*DIRECTIONS FOR THIS TASK*
Each entry below must appear in the output exactly as written.

*SOURCE MATERIAL*
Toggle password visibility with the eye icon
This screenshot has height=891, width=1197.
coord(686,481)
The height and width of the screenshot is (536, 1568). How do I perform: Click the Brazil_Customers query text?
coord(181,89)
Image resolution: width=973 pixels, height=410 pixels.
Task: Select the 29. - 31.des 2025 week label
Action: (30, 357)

*SOLUTION TO THIS TASK*
Toggle password visibility with the eye icon
This screenshot has height=891, width=1197.
coord(686,481)
The height and width of the screenshot is (536, 1568). How do I perform: Click the Brazil_Customers query text?
coord(181,89)
Image resolution: width=973 pixels, height=410 pixels.
Task: Select the 29. - 31.des 2025 week label
Action: (30, 357)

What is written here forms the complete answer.